‘Time to review and re-energise’

Written by Kelvin Tapley

It was with great pleasure that I recently accepted the offer to become the new Director of Leeds Institute for Teaching Excellence on an interim basis.

I believe that from LITE’s successful beginnings, it is now timely to review and re-energise the work and impact of the Institute.

I bring a wealth of student education leadership and insight into LITE. As well as my 11 years of experience as Pro Dean for Student Education in the Faculty of Mathematics and Physical Sciences, I was involved in the original set up, I’m on the institute’s board and I have direct experience from my short time as a LITE Fellow.

Community

In this reflection I would like to consider the internal vs external dimensions of LITE.

First and foremost I believe LITE is for Leeds – the fantastic students we have at the University of Leeds and the excellent student education staff – of all categories and levels.

The LITE Community is growing.

Our second cohort of Excellence & Innovation Fellows and also Teaching Enhancement Project Leaders (TEPLs) are progressing their projects.

I am actively working on ‘refining and aligning’ to the University’s Strategic Priorities in Student Education for the next cohorts, while learning from the experiences of the current LITE Community.

NEW Director: Dr Kelvin Tapley.

Co-creation

A key feature of these posts is the secondment nature of the roles, funded centrally, along with additional project funds – giving staff dedicated time, funds and facilities to work on their project.
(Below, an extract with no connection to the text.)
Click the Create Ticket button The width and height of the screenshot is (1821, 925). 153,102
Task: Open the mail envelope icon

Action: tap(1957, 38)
It is pleasing to see a mix of student interns and students as partners – even co-creating the development of some projects, but there does seem to be even greater potential to partner with our students.
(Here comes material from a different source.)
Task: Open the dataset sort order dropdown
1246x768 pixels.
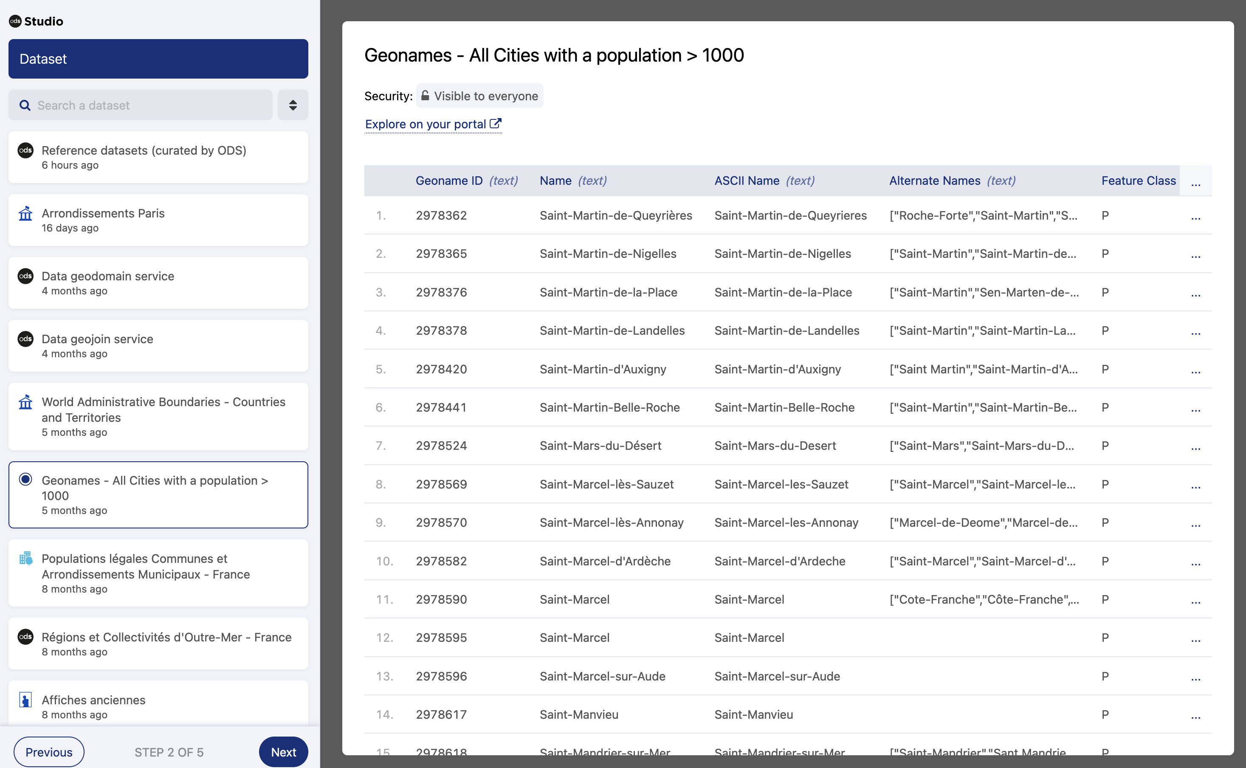Action: click(292, 105)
We need to fully evaluate our own projects and then adopt and/or adapt for future projects.

Project reports and recommendations are coming through from the research undertaken, as can be seen elsewhere on the LITE website, and we need to be smarter in the way that we utilise and maximise the impact of the knowledge that we have created, initially for the benefit of our own students.

We will also be piloting ways to get even greater student engagement with LITE in the coming months.

Wider engagement

The Leeds LITE Community is much bigger than that of the Fellows and TEPLs, we have our Affiliate centres of scholarship and pedagogy, distributed across the University, our National Teaching Fellows (NTFs) and our University Student Education Fellows (USEFs), to name just a few.

In the coming months LITE will be looking to facilitate greater interactions and engagements across the Community, with a forthcoming Leeds ‘Festival of Teaching’ being one exciting way for us to do this, with LITE hosting a number of other events to be announced soon.

Externally, I think it’s fair to say, the University of Leeds has been getting noticed for the excellence of the Student Education and the Student Experience that it provides for its students.

Recent examples and indicators include our TEF Gold award, the Times and Sunday Times University of the Year 2017 award, and improvement in ‘league tables’ – including a top three position in the recent Times Higher Education’s student experience survey.

External partners

We continue to present our scholarship activities at conferences, receiving high level visits from a number of international universities, with more planned over the next few months and are starting to collaborate internationally on a number of projects.

The University of Leeds has a significant number of staff already engaged in the Scholarship of Teaching & Learning and Pedagogy, plus an increasing pool of staff eager to progress down this route.

Many are linked to various networks and are keen to collaborate with appropriate international colleagues who have shared or complimentary interests.

If you are external to the University of Leeds please do take the opportunity, if you have not already, to look at the LITE projects and the work of our Affiliates, plus coming soon some “special interest groups” in student education.

The future

So, as I take a moment to look outside at a bright, active and enthusiastic campus, with a real buzz about the place – centrally located, next to the students’ union, although from experience that seems to hold true in all the green spaces right across campus, it’s probably not surprising that my thoughts again turn to how best to positively impact the lives of thousands of students.

To this end I will be actively listening to the fantastic staff and students at the University of Leeds as well as engaging with the work of Student Education colleagues internationally, to help with this endeavour.